» **Stored items**:
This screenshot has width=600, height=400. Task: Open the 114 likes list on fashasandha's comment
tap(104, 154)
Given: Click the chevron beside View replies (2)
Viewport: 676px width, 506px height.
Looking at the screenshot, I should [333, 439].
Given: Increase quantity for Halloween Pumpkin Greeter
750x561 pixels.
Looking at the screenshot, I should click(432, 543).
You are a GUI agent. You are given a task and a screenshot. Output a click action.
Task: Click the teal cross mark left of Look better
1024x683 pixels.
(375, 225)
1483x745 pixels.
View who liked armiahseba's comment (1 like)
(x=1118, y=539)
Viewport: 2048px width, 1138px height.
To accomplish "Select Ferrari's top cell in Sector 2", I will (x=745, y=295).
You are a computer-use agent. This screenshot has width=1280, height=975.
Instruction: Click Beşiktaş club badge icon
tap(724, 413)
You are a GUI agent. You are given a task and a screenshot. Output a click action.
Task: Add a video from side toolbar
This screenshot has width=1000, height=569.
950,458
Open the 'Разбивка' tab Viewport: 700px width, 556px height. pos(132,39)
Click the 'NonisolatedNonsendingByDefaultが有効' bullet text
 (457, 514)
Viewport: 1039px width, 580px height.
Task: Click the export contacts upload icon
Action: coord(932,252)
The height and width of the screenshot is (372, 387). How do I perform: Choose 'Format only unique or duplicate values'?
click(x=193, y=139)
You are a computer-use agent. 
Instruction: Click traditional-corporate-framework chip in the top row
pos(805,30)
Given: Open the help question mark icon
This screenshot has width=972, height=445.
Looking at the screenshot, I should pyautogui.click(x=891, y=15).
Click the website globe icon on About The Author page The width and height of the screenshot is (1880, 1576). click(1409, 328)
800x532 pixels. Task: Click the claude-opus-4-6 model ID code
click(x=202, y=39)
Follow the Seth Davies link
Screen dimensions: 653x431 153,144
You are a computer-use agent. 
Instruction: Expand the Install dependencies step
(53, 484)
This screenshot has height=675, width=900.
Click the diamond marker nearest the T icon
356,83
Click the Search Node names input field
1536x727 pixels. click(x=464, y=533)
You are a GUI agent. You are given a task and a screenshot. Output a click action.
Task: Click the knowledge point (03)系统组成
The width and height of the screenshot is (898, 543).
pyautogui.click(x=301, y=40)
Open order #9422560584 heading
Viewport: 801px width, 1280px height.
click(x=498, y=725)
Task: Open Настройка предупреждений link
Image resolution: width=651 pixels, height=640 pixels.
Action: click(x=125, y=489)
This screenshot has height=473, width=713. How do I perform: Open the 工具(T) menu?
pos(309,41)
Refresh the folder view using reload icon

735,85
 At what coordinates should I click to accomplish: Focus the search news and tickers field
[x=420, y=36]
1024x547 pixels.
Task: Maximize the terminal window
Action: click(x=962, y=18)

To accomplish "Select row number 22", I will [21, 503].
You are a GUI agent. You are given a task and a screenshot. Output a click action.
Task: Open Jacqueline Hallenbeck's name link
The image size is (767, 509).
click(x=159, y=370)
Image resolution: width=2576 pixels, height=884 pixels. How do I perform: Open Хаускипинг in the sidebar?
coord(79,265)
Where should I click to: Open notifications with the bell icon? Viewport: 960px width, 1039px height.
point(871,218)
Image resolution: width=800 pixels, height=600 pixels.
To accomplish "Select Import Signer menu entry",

» **Task statement**:
In the lines above, find the word "will" and copy each line that contains it.

» **Response to the task**:
To accomplish "Select Ferrari's top cell in Sector 2", I will (x=745, y=295).
To accomplish "Select row number 22", I will [21, 503].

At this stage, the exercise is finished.